## Work to complete
• A. Using the passage on Simon, decide whether each statement agrees with it: (i) Jesus chose Simon to be a disciple but kept him out of the circle of apostles; (ii) the rich businessman and the poor peasant revolutionary can both be included; (iii) Simon will be suspect for a long time to come. For each, answer yes or no and quote the deciding words from the passage.
• B. Extend the passage on Simon with the next part, picking up after its final sentence.

## Source excerpt
# # # # # # #

There is a third reason I would not have chosen Simon.  One has to think of one’s reputation.  What will people say?  What will they think?  Its bad enough you have an ex-publican in the head office, but a zealot too?  Even if Simon has left the movement, has he really changed his mind?  He will be suspect for a long time to come.

But thanks be to God that Jesus is wiser than we are.  He chose Simon not only to be one of his disciples, but placed him in the circle of apostles as one of the leaders of the early church.

Why am I glad?

Because the church of Jesus Christ is big enough and redemptive enough to include people from both ends of the spectrum.  The outcast and the upper-class can find a home within the family of God.  The rich businessman and the poor peasant revolutionary can both be included.  People of astounding difference are included by God, not only in the periphery of His Church, but at its very center, working side by side – united by the presence of Jesus Christ.

I am glad for another reason.  Some of us follow in the lineage of Simon.  Some of us do not easily lie down and play dead when we are bothered by the injustice of life, whether among nations, inside this country, inside the church or inside our families.   Some of God’s people appear to be tame souls who appear to be passive in the face of great evils.  But others are driven by a divine impatience to bring the future into the present, and are less circumspect about means.  Some of God’s children are driven by zeal and strong desires.  And such are always welcome to the church of God.

# # # # # # #

## Record list
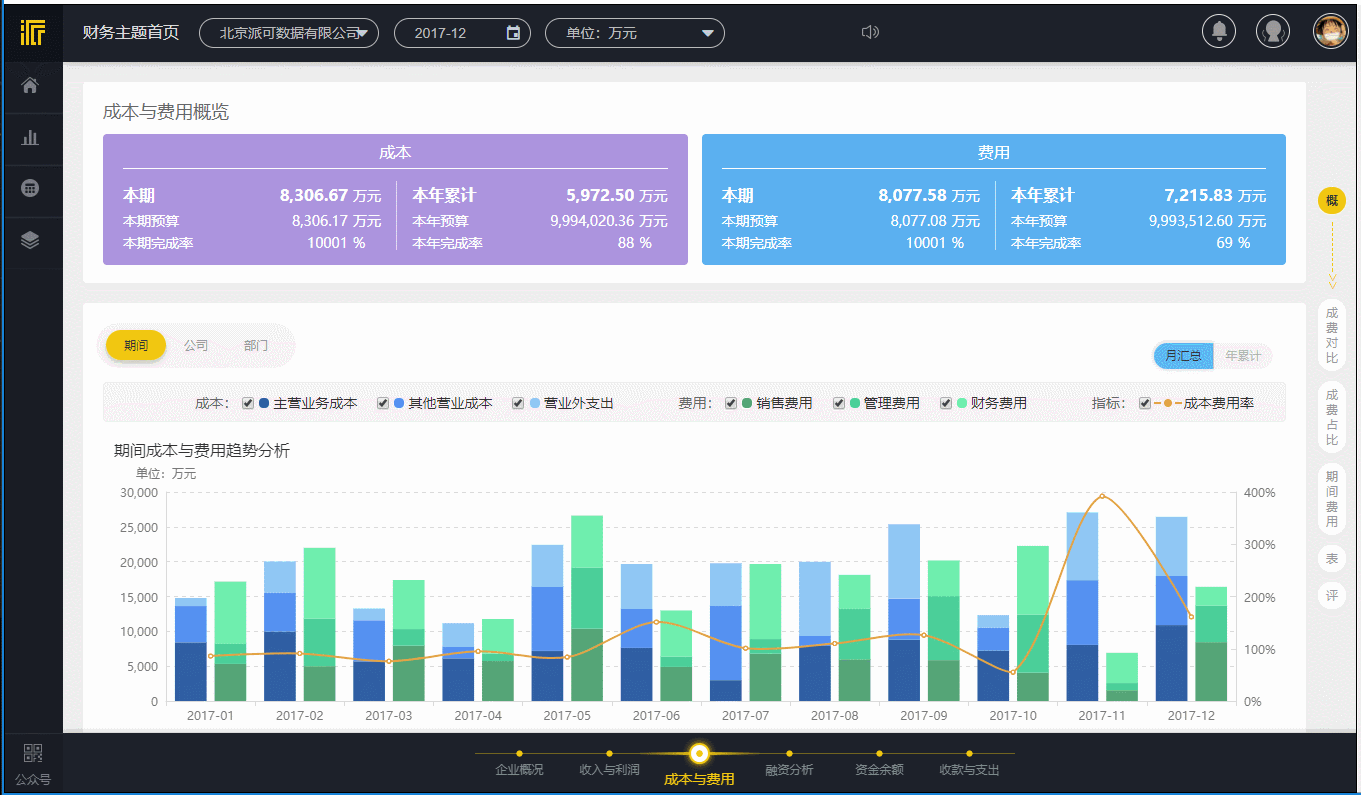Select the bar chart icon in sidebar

# # # # # # #

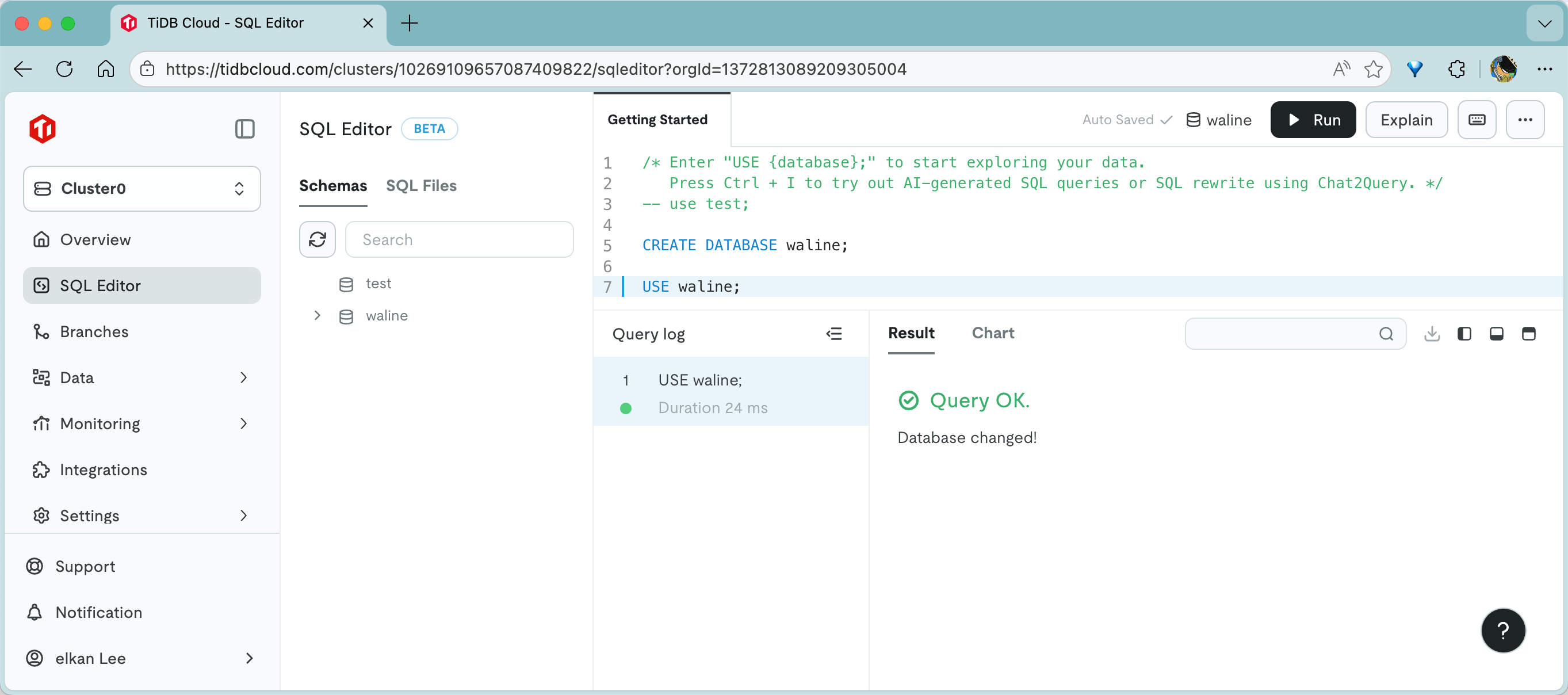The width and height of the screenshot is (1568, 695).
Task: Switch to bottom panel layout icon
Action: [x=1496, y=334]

# # # # # # #

## Answers by task
• A.
(i) No: "He chose Simon not only to be one of his disciples, but placed him in the circle of apostles as one of the leaders of the early church."
(ii) Yes: "The rich businessman and the poor peasant revolutionary can both be included."
(iii) Yes: "He will be suspect for a long time to come."

• B.
There is a third reason I am glad that Jesus chose Simon, even though he was a bad risk.   Because that is true of us all.  God adopts a lot of problem children.  He doesn’t get access to us as soon as is ideal.  He gets some of us carrying significant hurt and with attitudes that damage ourselves and others.  But he adopts us anyway, gives us his name, and takes a chance on us.

Simon the Zealot still

But one final note about our friend Simon.  When we meet him in the Acts of the Apostles he still wears the name. “Simon the Zealot.”   His zealot days are well behind him.  Why doesn’t the early church call him by his other name, Simon from Cana?

My guess is that his zeal never flagged.  There continues to be an intensity in this man, but with a difference.  His methods have changed.  He no longer thinks that a sword in the side or a knife in the back is the way to carry out the will of God.  He is now a pacifist.  He wants to wage peace not war.  If it could be said of Jesus “The Zeal for God’s house consume him.”  It would have continued to be true also of Simon.  He lived his life in the grip of great desires.  A desire to be God’s disciple, to follow Christ whatever the cost, and to proclaim the liberating good news of the gospel

Jesus had no desire to squelch the zeal in Simon.  All he wanted was for his motives to be redeemed and his energies redirected towards good.  He wanted anger to burn, but not against Rome, but against evil and wickedness.  He wanted all of the passion of Simon redirected in love instead of in hate.  That happened for Simon and he kept and redeemed his old name, Simon the Zealous!

Conclusion

What word does Simon have for us 2,000 years later?  I think he might notice the lack of zeal that permeates our life.  He might sense that there is not much energy for truth and beauty and righteousness.   There is a care-less-ness about things that matter most. Many of us living without conviction.  We are often compliant in the face of evil. This is the sin called “sloth”.  Inertia of spirit.

Dorothy L. Sayers offers her analysis of the s sin of sloth.
       It is the sin which
       believes in nothing,
       cares for nothing,
       seeks to know nothing,
       hates nothing,
       finds purpose in nothing,
       lives for nothing,
       and only remains alive
      because there is nothing it would die for.”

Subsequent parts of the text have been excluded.